**EXTRACTED ENTRIES:**
◇ ◇ ◇ ◇ ◇

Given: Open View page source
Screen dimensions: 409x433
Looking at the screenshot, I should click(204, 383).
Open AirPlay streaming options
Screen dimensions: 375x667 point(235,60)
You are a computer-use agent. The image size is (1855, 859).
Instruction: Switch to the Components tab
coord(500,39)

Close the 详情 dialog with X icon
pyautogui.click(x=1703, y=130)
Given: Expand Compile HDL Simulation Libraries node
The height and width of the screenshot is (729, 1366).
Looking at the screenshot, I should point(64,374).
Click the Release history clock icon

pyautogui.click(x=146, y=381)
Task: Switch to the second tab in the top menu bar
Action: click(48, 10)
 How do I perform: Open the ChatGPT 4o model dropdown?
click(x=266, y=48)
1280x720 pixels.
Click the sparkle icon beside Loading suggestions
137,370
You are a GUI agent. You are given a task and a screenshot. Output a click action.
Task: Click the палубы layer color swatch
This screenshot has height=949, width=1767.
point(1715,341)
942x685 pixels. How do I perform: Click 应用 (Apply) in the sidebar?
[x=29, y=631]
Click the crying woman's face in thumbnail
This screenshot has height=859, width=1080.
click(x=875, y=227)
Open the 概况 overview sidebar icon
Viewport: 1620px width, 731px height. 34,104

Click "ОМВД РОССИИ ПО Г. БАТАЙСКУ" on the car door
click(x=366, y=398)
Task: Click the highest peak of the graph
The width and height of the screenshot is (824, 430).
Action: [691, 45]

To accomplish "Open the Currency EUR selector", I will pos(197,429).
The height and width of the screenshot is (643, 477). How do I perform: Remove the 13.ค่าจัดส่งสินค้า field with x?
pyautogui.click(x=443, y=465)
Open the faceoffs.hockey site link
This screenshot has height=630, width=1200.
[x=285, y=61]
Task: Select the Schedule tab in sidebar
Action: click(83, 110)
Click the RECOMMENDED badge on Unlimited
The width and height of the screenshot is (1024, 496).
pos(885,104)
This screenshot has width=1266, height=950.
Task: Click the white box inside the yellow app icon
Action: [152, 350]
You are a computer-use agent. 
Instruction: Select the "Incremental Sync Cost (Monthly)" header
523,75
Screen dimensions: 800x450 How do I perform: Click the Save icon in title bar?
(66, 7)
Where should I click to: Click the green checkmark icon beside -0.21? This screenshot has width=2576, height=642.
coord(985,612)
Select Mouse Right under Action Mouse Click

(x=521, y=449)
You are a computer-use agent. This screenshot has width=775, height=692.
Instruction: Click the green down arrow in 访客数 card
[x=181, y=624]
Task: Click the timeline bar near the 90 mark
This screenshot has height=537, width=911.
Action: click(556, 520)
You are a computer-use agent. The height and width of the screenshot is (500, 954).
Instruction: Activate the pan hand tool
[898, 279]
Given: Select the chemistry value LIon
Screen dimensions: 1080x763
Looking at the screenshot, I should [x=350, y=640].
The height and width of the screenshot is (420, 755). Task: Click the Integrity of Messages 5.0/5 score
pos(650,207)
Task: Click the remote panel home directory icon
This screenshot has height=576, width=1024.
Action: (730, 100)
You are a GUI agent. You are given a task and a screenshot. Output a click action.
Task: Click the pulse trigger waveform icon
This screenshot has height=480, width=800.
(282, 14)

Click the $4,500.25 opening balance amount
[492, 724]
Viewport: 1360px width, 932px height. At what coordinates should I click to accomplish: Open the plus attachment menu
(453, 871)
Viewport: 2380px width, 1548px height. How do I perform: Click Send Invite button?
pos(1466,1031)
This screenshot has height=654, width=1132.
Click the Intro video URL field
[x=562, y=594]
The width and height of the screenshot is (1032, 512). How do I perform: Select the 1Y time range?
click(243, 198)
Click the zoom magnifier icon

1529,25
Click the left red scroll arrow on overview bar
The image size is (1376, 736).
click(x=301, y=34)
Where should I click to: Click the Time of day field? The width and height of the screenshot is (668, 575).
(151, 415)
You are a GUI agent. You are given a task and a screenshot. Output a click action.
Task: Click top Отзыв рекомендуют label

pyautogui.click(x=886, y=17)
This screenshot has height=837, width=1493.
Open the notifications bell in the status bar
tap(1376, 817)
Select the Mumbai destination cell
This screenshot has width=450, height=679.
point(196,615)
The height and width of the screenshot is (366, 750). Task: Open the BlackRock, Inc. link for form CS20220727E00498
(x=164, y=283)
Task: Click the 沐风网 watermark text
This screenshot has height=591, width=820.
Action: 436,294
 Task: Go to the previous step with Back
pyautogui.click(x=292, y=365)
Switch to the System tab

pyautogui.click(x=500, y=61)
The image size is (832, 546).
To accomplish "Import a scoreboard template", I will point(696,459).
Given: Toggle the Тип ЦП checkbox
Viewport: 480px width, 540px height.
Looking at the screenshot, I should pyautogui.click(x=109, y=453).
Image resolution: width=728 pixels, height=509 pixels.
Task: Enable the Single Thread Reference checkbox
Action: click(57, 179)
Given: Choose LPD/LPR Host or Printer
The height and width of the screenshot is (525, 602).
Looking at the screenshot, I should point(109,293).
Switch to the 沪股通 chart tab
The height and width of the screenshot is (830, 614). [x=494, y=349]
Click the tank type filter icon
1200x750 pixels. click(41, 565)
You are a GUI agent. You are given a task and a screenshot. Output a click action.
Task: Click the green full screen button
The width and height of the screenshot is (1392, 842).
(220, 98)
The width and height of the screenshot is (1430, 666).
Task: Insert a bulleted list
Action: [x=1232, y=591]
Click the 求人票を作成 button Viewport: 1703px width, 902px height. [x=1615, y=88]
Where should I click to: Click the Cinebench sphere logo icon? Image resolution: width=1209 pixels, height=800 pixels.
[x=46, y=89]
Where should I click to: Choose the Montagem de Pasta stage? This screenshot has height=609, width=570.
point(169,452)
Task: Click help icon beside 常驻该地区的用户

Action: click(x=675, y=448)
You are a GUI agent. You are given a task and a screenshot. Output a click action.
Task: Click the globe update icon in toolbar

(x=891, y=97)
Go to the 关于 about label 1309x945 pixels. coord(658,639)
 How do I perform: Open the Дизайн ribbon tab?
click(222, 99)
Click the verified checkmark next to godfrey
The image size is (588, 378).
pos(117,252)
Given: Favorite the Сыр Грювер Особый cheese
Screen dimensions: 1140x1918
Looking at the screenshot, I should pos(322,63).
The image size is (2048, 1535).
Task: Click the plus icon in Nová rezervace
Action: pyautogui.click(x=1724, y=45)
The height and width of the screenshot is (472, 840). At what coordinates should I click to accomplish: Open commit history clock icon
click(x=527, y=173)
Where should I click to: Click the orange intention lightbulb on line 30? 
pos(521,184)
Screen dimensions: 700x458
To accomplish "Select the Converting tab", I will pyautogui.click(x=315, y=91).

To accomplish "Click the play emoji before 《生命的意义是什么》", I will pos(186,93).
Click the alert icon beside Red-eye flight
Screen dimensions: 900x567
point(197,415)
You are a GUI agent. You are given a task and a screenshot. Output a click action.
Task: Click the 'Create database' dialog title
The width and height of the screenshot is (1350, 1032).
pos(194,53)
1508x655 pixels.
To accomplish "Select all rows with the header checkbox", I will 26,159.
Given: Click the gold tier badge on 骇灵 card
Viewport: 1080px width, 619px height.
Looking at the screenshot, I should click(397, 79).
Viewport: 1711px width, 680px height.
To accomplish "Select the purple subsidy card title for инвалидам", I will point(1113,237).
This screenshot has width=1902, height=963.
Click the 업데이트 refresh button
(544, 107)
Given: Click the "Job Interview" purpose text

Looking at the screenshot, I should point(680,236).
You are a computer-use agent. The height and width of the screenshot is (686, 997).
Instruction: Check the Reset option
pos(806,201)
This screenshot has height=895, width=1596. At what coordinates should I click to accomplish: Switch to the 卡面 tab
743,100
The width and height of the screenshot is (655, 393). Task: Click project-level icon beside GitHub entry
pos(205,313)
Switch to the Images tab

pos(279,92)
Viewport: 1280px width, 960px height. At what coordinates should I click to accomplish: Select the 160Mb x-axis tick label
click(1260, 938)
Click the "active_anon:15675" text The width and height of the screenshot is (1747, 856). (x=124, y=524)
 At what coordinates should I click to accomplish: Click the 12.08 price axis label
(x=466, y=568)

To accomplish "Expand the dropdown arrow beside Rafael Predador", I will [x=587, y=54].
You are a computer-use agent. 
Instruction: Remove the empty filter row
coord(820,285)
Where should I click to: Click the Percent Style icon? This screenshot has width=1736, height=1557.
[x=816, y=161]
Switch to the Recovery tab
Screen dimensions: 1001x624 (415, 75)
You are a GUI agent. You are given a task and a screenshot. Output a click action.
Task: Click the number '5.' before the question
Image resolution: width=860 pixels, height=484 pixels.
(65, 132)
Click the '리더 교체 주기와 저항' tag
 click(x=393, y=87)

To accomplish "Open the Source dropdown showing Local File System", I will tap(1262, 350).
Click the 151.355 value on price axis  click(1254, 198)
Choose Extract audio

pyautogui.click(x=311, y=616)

◇ ◇ ◇ ◇ ◇

**WHAT IS EXPECTED:**
The reply should hold only the lines of the listing above starting at the line containing "Task: Click the палубы layer color swatch" and ending at the line containing "You are a computer-use agent. This", exactly as written.

**RESULT OF THIS EXERCISE:**
Task: Click the палубы layer color swatch
This screenshot has height=949, width=1767.
point(1715,341)
942x685 pixels. How do I perform: Click 应用 (Apply) in the sidebar?
[x=29, y=631]
Click the crying woman's face in thumbnail
This screenshot has height=859, width=1080.
click(x=875, y=227)
Open the 概况 overview sidebar icon
Viewport: 1620px width, 731px height. 34,104

Click "ОМВД РОССИИ ПО Г. БАТАЙСКУ" on the car door
click(x=366, y=398)
Task: Click the highest peak of the graph
The width and height of the screenshot is (824, 430).
Action: [691, 45]

To accomplish "Open the Currency EUR selector", I will pos(197,429).
The height and width of the screenshot is (643, 477). How do I perform: Remove the 13.ค่าจัดส่งสินค้า field with x?
pyautogui.click(x=443, y=465)
Open the faceoffs.hockey site link
This screenshot has height=630, width=1200.
[x=285, y=61]
Task: Select the Schedule tab in sidebar
Action: click(83, 110)
Click the RECOMMENDED badge on Unlimited
The width and height of the screenshot is (1024, 496).
pos(885,104)
This screenshot has width=1266, height=950.
Task: Click the white box inside the yellow app icon
Action: [152, 350]
You are a computer-use agent. 
Instruction: Select the "Incremental Sync Cost (Monthly)" header
523,75
Screen dimensions: 800x450 How do I perform: Click the Save icon in title bar?
(66, 7)
Where should I click to: Click the green checkmark icon beside -0.21? This screenshot has width=2576, height=642.
coord(985,612)
Select Mouse Right under Action Mouse Click

(x=521, y=449)
You are a computer-use agent. This screenshot has width=775, height=692.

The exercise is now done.